It’s Taken Too Many Years to Re-visit the ‘Deep Web’ Analysis
It’s been seven years since Thane Paulsen and I first coined the term ‘deep Web‘, perhaps representing a couple of full generational cycles for the Internet. What we knew then and what “Web surfers” did then has changed markedly. And, of course, our coining of the term and BrightPlanet’s publishing of the first quantitative study on the deep Web did nothing to create the phenomenon of dynamic content itself — we merely gave it a name and helped promote a bit of understanding within the general public of some powerful subterranean forces driving the nature and tectonics of the emerging Web.
The first public release of The Deep Web: Surfacing Hidden Value (courtesy of the Internet Archive’s Wayback Machine), in July 2000, opened with a bold claim:
BrightPlanet has uncovered the “deep” Web — a vast reservoir of Internet content that is 500 times larger than the known “surface” World Wide Web. What makes the discovery of the deep Web so significant is the quality of content found within. There are literally hundreds of billions of highly valuable documents hidden in searchable databases that cannot be retrieved by conventional search engines.
The day the study was released we needed to increase our servers nine-fold to meet news demand after CNN and then 300 major news outlets eventually picked up the story. By 2001 when the University of Michigan’s Journal of Electronic Publishing and its wonderful editor, Judith A. Turner, decided to give the topic renewed thrust, we were able to clean up the presentation and language quite a bit, but did little to actually update many of the statistics. (That version, in fact, is the one mostly cited today.)
Over the years there have been some books published and other estimates put forward, more often citing lower amounts in the deep Web than my original estimates, but, with one exception (see below), none of these were backed by new analysis. I was asked numerous times to update the study, and indeed had even begun collating new analysis at a couple of points, but the effort to complete the work was substantial and the effort always took a back seat to other duties and so was never completed.

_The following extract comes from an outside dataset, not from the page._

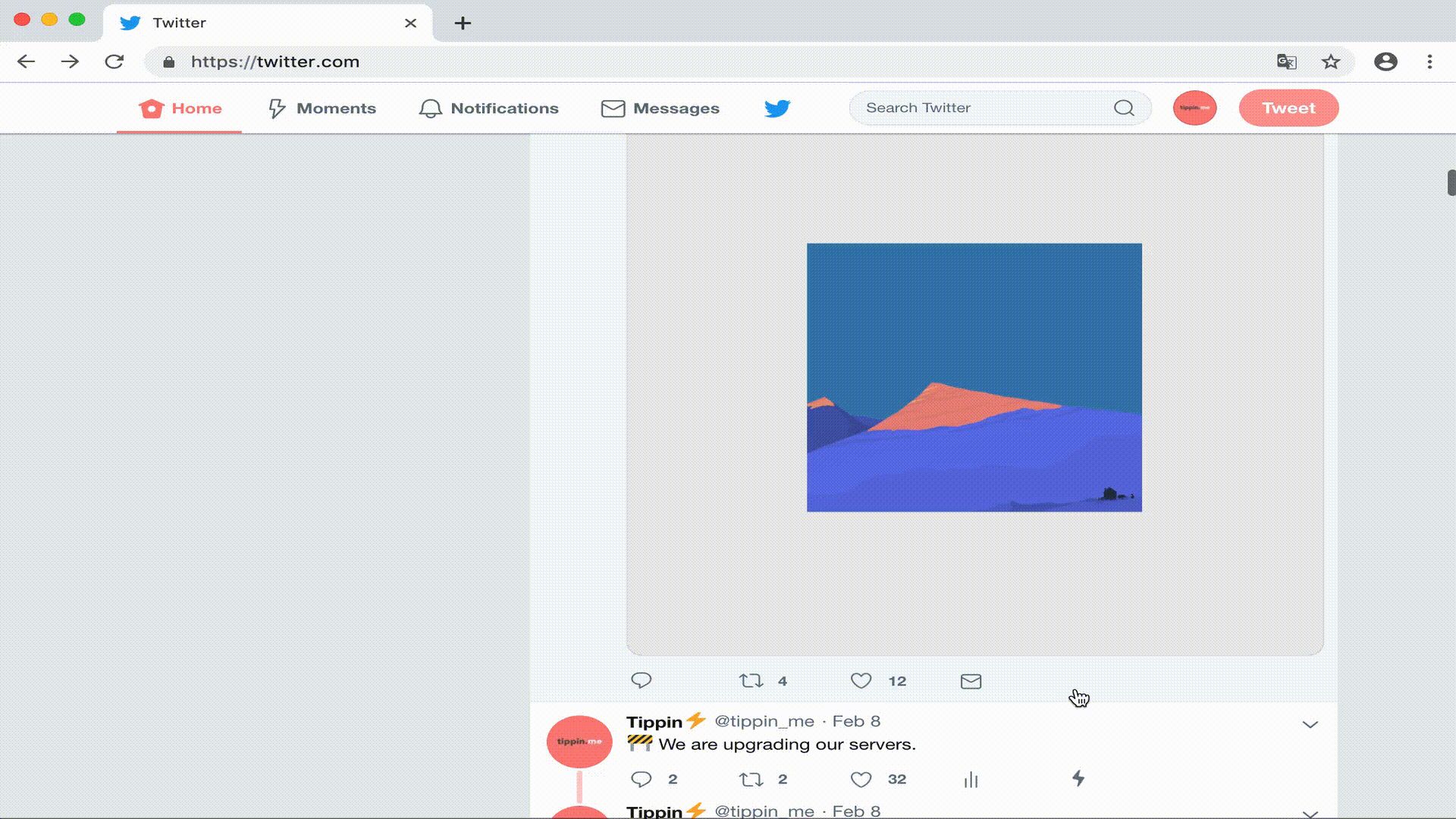
Task: Click the Twitter bird logo in navbar
Action: pos(777,108)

Recent Updates and Criticisms
It was thus with some surprise and pleasure that I first found reference yesterday to Dirk Lewandowski’s and Phillip Mayr’s 2006 paper, “Exploring the Academic Invisible Web” [Library Hi Tech 24(4), 529-539], that takes direct aim at the analysis in my original paper. (Actually, they worked from the 2001 JEP version, but, as noted, the analysis is virtually identical to the original 2000 version.) The authors pretty soundly criticize some of the methodology in my original paper and, for the most part, I agree with them.
My original analysis combined a manual evaluation of the “top 60” then-extant Web databases with an estimate of the total number of searchable databases (estimated at about 200,000, which they incorrectly cite as 100,000) and assessments of the mean size of each database based on a random sampling of those databases. Lewandowski and Mayr note conceptual flaws in the analysis at these levels:
- First, by use of mean database size rather than median size, the size is overestimated,
- Second, databases of questionable content to their interests in academic content (such as weather records from NOAA or Earth survey data by satellite) skewed my estimates upward, and
- Third, my estimates were based on database size estimates (in GBs) and not internal record counts.
On the other hand, the authors also criticized that my definition of deep content was too narrow, and overlooked certain content types such as PDFs now routinely indexed and retrieved on the surface Web. We also have had uncertain, but tangible growth in standard search engine content — with the last cited amounts about 20 billion documents since Google and Yahoo! ceased their war of index numbers.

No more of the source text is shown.